Expansion consists of two novel components:

  1. Centralized Task Assignment – Robots are split into an active set (already holding an object) and an idle set. Active robots verify whether their object’s goal cell is occupied; if so, a buffer location is sampled from a Gaussian centered at the goal, ensuring feasibility and proximity to the final destination. Idle robots generate all possible assignments of remaining objects, then greedily pick the nearest object using Euclidean distance as an admissible heuristic. The combination of active and idle plans yields a set of candidate joint assignments, dramatically reducing the combinatorial explosion typical of multi‑robot task allocation.

  2. Asynchronous Task Execution – After a joint assignment is generated, a synchronous path for all robots is first computed using ICBS (Conflict‑Based Search). The algorithm then extracts each robot’s finish time (t_i) and determines an early termination point t′ based on a “tolerance horizon”. If a robot finishes early, the horizon is adjusted by adding the estimated cost to reach the next object (C2G). This one‑step look‑ahead cost estimate enables the planner to stop the current iteration before the slowest robot completes, allowing faster robots to immediately receive new tasks.
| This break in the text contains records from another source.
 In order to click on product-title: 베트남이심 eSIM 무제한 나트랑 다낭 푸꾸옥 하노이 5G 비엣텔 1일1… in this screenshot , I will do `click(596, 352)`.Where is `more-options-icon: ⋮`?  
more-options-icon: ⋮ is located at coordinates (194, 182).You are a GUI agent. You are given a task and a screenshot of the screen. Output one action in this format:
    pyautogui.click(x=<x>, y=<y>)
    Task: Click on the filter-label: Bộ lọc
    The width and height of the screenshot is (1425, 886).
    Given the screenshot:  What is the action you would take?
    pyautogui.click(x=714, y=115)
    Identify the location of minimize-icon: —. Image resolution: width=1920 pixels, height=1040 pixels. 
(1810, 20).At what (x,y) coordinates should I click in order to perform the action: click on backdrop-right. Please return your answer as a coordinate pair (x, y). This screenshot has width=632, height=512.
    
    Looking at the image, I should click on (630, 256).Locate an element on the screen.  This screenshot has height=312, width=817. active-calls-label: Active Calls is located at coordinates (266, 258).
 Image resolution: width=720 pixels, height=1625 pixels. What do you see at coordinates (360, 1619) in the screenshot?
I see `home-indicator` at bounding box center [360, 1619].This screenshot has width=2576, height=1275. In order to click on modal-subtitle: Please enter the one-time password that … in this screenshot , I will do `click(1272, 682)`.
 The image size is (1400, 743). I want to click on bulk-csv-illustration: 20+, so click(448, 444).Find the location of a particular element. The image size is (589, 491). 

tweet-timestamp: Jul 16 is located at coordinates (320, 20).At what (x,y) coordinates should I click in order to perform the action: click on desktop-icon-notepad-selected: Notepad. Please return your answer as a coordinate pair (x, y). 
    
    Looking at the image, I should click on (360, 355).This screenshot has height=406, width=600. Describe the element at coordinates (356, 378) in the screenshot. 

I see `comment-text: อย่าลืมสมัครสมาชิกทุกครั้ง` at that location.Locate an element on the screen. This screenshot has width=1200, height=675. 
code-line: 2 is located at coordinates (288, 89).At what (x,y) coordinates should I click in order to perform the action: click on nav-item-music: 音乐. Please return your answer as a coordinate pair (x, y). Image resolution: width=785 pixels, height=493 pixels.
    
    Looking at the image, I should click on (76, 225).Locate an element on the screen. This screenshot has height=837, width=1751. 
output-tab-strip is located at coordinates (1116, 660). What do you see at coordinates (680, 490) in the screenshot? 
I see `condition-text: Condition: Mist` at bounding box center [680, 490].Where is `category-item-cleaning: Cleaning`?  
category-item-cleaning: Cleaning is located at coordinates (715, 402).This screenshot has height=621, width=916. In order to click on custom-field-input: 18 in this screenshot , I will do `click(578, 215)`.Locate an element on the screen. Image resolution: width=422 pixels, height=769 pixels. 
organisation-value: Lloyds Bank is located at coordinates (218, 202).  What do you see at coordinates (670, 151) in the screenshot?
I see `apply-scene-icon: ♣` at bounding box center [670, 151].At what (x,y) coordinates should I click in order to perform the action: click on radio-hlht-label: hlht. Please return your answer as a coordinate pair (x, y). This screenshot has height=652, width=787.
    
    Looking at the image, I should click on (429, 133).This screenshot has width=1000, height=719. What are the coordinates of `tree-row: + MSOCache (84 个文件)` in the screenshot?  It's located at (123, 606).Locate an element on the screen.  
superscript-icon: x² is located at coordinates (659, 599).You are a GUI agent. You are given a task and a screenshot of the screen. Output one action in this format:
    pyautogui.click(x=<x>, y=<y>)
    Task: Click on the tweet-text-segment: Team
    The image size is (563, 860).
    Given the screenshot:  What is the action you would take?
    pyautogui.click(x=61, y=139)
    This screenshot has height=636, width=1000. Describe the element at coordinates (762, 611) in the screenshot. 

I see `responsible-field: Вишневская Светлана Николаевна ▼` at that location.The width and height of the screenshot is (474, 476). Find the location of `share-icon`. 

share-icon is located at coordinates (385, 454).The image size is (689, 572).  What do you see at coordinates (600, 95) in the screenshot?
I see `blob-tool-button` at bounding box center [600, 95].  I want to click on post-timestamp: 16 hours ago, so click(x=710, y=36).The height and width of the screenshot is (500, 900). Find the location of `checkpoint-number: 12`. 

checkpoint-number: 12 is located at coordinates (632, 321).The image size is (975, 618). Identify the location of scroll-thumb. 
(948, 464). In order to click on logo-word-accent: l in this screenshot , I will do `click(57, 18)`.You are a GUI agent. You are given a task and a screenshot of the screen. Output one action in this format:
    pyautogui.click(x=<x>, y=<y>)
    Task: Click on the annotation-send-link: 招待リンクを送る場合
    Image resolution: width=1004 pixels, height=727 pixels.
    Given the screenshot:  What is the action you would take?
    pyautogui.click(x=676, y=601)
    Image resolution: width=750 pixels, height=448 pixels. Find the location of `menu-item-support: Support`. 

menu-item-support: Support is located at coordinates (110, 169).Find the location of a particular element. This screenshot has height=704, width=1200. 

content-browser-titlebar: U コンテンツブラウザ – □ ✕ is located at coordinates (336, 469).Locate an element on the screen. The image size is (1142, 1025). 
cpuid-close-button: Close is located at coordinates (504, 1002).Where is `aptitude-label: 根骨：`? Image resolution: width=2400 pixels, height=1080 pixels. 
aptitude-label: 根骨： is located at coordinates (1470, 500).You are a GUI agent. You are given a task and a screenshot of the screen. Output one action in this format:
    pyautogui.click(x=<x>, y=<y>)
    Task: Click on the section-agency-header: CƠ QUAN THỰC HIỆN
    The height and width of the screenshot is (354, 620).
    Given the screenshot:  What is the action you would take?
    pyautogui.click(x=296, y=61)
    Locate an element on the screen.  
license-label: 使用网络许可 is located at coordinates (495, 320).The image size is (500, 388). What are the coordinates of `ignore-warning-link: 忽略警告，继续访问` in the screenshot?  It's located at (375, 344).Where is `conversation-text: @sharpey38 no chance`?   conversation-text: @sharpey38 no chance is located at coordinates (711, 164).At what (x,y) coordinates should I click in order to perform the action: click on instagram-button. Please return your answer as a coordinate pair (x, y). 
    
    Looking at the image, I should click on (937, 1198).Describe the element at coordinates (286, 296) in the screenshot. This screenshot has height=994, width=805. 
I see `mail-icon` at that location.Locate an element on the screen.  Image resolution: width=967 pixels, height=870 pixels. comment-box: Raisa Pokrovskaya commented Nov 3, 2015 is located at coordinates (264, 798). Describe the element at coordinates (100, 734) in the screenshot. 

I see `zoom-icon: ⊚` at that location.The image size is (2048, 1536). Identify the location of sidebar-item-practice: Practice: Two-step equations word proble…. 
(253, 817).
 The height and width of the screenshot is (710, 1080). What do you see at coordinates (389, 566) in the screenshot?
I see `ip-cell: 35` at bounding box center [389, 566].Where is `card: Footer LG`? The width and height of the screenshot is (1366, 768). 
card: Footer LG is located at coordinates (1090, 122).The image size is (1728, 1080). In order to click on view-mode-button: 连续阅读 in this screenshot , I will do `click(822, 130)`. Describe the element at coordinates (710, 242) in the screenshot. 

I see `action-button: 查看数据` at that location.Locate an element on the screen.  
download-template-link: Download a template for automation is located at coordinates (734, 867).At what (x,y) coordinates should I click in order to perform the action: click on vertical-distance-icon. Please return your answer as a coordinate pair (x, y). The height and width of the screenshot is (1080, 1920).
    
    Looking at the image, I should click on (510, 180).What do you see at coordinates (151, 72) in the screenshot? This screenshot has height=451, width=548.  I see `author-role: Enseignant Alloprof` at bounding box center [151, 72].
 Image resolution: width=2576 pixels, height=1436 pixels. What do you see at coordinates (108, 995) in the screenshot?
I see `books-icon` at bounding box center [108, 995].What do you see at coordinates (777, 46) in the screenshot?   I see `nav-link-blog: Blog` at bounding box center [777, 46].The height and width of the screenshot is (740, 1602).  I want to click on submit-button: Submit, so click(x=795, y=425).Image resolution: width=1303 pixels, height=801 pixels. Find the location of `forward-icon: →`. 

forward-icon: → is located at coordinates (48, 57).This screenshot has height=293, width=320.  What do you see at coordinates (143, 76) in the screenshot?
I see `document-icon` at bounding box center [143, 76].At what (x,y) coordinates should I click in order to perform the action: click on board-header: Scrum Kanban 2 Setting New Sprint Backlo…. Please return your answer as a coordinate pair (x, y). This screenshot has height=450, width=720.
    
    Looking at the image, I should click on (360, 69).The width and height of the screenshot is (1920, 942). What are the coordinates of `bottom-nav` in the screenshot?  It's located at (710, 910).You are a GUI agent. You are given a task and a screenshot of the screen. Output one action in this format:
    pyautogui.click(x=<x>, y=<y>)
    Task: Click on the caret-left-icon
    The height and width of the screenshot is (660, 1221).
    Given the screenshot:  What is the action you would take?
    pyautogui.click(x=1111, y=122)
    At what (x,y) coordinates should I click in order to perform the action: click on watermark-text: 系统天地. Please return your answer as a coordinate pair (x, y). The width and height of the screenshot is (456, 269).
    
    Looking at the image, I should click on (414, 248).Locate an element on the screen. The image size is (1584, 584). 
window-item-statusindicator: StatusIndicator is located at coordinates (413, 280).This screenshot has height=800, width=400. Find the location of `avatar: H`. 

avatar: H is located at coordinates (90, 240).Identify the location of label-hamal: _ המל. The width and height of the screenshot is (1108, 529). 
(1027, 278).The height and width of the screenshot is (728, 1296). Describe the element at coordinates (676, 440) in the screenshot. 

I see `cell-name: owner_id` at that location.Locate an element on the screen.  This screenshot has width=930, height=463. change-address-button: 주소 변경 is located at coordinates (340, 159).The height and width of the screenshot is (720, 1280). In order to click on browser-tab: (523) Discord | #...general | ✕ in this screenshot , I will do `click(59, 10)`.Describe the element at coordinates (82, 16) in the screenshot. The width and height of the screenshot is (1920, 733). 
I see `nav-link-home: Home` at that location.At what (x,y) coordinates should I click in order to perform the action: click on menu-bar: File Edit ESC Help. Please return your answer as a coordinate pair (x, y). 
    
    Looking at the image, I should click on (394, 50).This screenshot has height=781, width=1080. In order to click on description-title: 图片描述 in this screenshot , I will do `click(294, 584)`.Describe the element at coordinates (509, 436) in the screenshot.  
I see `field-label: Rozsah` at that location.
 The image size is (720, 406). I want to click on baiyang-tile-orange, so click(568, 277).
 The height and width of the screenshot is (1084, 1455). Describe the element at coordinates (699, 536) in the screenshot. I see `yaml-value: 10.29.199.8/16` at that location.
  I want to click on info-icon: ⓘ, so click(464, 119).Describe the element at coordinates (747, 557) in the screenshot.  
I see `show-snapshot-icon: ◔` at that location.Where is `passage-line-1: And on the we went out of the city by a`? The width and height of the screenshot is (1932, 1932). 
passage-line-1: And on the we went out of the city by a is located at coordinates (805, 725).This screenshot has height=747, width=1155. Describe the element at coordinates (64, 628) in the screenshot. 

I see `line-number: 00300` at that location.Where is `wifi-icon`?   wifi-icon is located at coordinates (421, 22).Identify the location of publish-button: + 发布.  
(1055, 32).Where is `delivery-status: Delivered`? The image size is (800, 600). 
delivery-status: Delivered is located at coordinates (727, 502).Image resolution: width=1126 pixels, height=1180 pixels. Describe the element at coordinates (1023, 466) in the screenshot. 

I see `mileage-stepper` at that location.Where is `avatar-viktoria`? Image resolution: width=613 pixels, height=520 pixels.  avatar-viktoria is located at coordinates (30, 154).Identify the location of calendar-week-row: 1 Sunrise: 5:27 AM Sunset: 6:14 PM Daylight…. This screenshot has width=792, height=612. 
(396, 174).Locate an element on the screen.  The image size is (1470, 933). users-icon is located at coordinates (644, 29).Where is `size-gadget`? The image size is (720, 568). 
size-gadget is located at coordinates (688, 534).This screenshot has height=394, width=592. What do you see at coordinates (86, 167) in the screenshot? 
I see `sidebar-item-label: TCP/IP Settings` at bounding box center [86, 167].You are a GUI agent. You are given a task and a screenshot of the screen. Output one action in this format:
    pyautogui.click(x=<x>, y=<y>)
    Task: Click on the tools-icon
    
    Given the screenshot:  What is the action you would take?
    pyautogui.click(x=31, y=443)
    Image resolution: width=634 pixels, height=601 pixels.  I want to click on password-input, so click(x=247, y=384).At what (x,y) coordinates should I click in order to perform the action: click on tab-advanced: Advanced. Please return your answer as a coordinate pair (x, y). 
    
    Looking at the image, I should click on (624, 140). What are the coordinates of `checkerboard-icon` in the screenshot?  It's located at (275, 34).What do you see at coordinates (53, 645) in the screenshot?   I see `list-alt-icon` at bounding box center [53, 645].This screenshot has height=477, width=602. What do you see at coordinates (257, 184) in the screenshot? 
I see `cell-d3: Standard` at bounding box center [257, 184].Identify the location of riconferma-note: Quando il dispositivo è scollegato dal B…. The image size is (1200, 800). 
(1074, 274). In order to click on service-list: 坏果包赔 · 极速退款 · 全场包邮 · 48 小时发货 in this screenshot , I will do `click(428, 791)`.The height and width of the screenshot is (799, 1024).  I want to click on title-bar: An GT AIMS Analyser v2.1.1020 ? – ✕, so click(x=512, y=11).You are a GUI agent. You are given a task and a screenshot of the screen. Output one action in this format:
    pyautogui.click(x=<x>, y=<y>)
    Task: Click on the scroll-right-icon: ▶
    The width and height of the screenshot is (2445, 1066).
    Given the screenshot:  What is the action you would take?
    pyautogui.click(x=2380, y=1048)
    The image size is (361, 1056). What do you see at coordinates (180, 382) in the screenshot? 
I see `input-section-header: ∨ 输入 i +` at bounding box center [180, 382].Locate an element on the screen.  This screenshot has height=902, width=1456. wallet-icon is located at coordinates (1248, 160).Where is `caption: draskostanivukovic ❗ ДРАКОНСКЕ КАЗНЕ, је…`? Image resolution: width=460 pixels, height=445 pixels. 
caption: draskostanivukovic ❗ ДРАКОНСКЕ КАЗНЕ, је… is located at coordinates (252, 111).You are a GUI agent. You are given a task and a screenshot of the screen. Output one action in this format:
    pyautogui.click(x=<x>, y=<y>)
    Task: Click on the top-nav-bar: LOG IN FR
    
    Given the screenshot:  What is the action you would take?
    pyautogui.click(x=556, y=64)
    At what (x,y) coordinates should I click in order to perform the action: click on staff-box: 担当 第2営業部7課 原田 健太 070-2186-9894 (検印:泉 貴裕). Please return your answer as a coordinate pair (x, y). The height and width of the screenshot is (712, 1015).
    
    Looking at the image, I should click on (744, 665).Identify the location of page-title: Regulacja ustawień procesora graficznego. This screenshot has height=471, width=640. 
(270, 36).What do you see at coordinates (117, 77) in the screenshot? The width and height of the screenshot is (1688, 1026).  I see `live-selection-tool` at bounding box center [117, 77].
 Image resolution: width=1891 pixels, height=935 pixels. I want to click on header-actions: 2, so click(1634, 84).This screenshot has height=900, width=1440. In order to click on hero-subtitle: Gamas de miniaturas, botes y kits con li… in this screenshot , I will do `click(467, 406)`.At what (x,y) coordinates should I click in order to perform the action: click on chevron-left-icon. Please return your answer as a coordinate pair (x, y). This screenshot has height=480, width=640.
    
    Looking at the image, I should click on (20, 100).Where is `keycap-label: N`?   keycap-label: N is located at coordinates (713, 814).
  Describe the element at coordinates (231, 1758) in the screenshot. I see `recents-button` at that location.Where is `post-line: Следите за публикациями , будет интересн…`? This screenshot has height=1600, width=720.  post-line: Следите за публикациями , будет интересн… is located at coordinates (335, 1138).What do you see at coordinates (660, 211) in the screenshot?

The resulting paths are truncated at t′, producing truly asynchronous execution.

Simulation runs a random rollout from the expanded node to a terminal state, accumulating the same weighted cost (distance + makespan).

Back‑Propagation updates visit counts and average costs along the traversed path, guiding future selections toward more efficient joint policies.

The authors evaluate CAM‑MCTS on a suite of synthetic scenarios varying the number of objects (n), robots (m), and workspace density, covering both monotone and non‑monotone cases. Baselines include single‑robot MCTS, decentralized MAPD algorithms with marginal‑cost or regret‑based assignment, and a recent learning‑based non‑monotone planner. Results show that CAM‑MCTS consistently reduces makespan by 25 %–40 % relative to the strongest baselines, with the greatest gains in non‑monotone tasks where buffer placement and asynchronous execution are critical.

A real‑world validation uses two mobile manipulators in a tabletop setting. The same CAM‑MCTS pipeline runs online, generating task assignments and collision‑free trajectories in real time. The hardware experiments confirm the simulation findings: robots finish earlier, idle time is minimal, and the overall task success rate exceeds 95 %.

In summary, the paper contributes three key innovations: (1) a centralized task‑allocation scheme that prunes the search space by distinguishing active and idle agents; (2) an asynchronous execution mechanism that leverages a one‑step look‑ahead cost to eliminate unnecessary waiting; and (3) an adaptation of the MCTS framework to multi‑robot, non‑monotone object rearrangement, delivering makespan‑optimal solutions without requiring training data. The approach is general, scalable, and demonstrably effective both in simulation and on physical robots.